- _Your task_
When a line of the entries contains "file", please list that line.

- - -

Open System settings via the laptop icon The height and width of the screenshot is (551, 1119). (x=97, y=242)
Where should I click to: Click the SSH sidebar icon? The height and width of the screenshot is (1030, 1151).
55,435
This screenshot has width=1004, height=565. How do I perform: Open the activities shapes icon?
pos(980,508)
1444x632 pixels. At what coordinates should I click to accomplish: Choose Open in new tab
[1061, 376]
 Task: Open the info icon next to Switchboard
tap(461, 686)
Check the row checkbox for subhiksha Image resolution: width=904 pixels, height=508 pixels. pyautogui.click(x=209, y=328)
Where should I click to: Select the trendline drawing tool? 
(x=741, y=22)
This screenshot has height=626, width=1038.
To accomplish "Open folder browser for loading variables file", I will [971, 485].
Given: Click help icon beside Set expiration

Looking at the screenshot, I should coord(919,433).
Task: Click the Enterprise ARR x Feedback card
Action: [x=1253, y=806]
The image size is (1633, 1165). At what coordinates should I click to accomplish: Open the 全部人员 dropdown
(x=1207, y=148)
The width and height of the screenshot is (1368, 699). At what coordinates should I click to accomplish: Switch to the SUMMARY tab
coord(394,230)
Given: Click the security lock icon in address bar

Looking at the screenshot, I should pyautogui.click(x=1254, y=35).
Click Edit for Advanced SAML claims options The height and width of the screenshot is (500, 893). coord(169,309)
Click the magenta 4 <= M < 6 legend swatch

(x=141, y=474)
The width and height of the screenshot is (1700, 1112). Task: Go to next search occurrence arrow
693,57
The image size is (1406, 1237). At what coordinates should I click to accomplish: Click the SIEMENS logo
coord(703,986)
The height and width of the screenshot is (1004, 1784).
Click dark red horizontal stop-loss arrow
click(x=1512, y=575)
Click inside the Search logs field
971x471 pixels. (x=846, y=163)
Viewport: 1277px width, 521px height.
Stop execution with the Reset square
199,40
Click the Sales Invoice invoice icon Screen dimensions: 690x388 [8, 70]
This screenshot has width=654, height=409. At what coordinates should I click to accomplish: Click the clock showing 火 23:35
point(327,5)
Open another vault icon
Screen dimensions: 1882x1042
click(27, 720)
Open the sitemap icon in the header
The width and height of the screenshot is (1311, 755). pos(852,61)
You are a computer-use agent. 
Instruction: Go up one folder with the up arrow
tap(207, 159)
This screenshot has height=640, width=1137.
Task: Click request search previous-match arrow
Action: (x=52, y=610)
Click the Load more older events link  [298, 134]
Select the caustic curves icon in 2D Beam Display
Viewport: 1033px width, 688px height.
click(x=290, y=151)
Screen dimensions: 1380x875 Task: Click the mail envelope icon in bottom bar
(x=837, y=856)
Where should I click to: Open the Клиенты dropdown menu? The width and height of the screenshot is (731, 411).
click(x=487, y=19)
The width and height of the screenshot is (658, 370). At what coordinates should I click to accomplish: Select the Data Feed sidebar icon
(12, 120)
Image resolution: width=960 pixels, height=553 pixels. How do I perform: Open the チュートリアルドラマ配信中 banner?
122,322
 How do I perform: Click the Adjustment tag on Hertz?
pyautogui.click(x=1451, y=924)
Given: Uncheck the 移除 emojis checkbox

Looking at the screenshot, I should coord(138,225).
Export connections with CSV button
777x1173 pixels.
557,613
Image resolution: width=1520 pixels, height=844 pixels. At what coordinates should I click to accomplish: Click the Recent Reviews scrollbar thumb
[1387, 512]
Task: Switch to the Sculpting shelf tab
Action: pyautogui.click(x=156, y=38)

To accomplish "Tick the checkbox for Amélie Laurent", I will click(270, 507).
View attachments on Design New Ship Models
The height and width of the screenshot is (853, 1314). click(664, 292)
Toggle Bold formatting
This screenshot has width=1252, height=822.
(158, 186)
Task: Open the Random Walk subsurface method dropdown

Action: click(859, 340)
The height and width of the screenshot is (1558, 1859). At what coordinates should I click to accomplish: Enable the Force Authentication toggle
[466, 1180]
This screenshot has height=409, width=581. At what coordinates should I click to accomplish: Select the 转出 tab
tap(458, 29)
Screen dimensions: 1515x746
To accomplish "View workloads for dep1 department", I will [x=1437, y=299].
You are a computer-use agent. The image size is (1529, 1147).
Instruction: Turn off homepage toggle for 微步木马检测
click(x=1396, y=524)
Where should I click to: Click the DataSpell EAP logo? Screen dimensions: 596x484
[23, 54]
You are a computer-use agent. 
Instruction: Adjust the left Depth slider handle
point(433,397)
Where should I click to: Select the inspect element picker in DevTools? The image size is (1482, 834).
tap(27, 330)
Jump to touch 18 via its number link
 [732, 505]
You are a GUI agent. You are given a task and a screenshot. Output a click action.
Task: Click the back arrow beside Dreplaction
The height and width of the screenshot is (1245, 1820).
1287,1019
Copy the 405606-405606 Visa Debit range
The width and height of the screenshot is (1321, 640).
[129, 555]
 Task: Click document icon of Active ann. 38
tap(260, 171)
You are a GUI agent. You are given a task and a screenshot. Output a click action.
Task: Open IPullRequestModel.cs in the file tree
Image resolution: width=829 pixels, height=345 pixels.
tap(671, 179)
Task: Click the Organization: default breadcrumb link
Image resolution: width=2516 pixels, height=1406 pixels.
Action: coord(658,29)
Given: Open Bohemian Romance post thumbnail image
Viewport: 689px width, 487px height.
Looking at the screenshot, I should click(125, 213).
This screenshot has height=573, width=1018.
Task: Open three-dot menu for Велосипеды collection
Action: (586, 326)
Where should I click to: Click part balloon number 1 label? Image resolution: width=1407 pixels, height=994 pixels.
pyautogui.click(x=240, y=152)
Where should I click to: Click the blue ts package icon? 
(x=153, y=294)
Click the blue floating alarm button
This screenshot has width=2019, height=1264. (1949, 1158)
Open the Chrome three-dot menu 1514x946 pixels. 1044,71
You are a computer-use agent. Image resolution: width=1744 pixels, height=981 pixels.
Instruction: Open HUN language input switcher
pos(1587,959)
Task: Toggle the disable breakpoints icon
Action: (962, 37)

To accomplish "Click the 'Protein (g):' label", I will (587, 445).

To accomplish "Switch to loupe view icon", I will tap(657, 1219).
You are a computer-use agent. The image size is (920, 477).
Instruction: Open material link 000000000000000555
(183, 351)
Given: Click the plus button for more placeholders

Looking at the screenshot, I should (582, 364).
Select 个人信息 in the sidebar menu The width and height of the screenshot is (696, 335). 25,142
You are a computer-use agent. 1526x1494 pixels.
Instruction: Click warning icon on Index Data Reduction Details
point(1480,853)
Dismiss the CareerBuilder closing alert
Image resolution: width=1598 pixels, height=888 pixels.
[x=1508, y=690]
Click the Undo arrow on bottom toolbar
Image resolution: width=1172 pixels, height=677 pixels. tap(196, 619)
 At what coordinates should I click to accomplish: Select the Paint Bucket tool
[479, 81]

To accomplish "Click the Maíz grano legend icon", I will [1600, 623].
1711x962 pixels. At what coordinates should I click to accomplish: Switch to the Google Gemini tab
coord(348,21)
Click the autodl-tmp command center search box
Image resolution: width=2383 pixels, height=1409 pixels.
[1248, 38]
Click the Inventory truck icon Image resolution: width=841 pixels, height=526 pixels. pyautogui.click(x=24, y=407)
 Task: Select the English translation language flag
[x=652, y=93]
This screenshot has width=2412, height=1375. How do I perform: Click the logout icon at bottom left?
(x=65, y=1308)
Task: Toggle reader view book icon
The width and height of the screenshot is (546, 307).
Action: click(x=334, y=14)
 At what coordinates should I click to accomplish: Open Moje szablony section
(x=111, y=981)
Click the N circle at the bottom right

- - -

- _Solution below_
To accomplish "Open folder browser for loading variables file", I will [971, 485].
Task: Open IPullRequestModel.cs in the file tree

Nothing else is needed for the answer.